Miettinen and Caro (J Clin Epidemiol 1989; 42: 325-331) [6] put forth principles of non-experimental assessment of excess risks in case-base studies; in such a design, risk difference is assessed by estimating the denominators of the proportions of cases among exposed and comparable unexposed subjects by means of a representative sample from the base population of the study. They provided appropriate formulations for the point estimation of risk differences for various exposure patterns with allowance for covariables by means of stratified analysis. However, in small samples point estimates can be uncertain. In this paper, first, likelihood-based statistics are derived which can be used for interval estimation (and also point estimation and significance testing) of risk differences. The unified approach generalizes to stratified analysis. Second, the procedure is parameterized for inferences about risk ratios using a chi-square function in analogy with the profile likelihood method for full cohort analysis.

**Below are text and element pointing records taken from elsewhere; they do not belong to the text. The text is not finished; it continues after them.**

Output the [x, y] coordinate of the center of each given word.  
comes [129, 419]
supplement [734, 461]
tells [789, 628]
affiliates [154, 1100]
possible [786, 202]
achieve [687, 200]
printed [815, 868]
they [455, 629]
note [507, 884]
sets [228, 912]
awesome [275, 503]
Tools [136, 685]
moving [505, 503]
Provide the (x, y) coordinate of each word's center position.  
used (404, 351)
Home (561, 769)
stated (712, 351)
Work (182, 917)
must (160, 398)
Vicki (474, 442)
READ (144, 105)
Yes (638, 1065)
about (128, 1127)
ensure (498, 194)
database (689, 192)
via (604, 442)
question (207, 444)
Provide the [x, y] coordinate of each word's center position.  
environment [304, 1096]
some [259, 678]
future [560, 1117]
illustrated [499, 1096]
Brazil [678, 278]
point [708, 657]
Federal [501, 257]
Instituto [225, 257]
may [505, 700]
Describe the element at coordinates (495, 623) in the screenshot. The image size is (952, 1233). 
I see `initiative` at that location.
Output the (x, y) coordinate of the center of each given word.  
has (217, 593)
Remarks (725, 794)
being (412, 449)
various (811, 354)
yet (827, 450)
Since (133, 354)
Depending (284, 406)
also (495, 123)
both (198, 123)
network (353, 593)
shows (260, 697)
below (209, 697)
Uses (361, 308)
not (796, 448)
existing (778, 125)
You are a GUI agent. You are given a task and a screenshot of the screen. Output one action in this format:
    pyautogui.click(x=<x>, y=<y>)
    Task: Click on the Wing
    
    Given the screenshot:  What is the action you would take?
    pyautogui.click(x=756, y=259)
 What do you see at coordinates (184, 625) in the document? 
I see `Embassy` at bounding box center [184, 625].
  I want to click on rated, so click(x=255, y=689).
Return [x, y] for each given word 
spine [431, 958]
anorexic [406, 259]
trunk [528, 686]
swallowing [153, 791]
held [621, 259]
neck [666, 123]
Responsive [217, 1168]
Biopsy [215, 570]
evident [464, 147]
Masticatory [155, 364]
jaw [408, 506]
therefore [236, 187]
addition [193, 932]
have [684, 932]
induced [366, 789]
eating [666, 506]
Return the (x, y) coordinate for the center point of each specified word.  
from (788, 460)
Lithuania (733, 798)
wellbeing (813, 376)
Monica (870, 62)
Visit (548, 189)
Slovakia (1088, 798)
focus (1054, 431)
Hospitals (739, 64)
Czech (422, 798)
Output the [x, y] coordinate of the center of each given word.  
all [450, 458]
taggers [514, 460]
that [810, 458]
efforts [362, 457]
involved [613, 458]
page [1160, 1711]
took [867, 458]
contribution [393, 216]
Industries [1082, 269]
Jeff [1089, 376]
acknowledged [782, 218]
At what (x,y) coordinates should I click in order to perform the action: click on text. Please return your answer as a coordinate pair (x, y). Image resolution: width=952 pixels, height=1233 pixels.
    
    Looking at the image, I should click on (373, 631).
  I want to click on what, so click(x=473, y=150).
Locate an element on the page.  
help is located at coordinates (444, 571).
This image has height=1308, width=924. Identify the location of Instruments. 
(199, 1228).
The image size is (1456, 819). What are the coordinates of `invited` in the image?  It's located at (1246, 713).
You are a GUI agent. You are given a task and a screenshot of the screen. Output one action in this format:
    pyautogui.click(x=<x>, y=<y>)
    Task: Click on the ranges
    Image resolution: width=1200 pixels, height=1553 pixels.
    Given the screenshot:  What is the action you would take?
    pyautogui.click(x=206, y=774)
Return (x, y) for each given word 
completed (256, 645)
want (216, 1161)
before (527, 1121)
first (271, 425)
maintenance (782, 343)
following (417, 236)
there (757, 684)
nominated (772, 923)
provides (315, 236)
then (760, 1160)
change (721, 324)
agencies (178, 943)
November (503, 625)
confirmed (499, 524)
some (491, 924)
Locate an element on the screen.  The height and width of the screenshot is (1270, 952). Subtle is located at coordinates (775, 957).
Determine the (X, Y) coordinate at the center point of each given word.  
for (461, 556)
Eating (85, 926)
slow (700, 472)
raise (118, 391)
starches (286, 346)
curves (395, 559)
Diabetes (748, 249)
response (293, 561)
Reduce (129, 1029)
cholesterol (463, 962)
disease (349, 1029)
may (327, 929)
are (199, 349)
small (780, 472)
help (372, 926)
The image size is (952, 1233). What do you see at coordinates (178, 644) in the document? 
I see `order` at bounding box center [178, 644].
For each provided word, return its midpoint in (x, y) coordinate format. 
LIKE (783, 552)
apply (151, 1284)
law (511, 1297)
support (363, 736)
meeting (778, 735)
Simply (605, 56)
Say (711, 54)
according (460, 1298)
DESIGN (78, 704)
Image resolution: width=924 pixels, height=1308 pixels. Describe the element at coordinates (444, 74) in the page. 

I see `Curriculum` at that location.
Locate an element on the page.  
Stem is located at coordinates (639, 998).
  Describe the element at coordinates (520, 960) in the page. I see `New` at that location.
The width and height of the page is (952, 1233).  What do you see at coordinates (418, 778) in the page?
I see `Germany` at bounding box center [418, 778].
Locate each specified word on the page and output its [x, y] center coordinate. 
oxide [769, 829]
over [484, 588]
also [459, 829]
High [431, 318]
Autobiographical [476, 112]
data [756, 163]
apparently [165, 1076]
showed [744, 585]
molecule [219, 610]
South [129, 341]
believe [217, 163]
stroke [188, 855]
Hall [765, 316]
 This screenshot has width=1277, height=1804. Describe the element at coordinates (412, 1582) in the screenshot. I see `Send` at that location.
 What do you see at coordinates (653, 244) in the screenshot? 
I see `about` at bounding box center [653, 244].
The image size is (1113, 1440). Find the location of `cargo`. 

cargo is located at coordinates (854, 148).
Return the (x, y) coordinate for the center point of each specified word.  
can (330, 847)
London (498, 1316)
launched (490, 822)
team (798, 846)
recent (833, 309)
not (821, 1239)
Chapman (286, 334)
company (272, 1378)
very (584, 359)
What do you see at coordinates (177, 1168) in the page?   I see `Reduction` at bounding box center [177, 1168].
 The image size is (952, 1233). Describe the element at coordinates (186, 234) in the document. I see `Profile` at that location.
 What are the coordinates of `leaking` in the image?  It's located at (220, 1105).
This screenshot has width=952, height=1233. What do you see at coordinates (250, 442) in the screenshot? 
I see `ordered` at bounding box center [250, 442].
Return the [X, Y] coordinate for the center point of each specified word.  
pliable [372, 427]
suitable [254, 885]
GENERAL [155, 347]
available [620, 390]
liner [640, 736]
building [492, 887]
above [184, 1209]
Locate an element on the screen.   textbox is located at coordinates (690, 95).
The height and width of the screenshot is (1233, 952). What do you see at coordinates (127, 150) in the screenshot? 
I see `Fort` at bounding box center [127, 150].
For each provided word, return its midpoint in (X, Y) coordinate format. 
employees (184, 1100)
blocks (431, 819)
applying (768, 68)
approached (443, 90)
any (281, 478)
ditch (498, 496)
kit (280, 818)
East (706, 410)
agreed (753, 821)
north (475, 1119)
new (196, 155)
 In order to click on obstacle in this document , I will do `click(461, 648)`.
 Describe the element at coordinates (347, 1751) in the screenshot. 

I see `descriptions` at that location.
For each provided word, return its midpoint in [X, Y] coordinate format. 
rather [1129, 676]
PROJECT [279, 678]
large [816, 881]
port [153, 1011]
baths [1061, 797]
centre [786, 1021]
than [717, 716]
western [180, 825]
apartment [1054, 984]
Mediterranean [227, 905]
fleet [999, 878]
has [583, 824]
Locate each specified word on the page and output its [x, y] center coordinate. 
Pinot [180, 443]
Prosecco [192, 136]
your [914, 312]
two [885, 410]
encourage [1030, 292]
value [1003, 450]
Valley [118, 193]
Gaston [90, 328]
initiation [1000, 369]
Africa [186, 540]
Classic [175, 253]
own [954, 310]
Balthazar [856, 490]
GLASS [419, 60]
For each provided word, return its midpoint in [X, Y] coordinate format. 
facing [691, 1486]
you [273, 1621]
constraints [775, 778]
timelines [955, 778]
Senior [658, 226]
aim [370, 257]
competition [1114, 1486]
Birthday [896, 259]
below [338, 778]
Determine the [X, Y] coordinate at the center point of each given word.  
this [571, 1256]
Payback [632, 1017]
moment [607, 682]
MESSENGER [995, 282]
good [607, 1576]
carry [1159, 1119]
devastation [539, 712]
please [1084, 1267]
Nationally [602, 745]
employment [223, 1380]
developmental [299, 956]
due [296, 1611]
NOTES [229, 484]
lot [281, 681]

Third, the approach is extended from the study of a binary exposure variable to a risk function analysis under the Poisson regression model. The suggested estimation procedure is conceptually clear and computationally simple in that the modelling, unlike the models considered by Prentice (Biometrika 1986; 73: 1-11) [3] for the analysis of case-base data, focuses directly on the comparison of risks between exposure categories in the study base and thus involves no covariance between the cases and the base sample.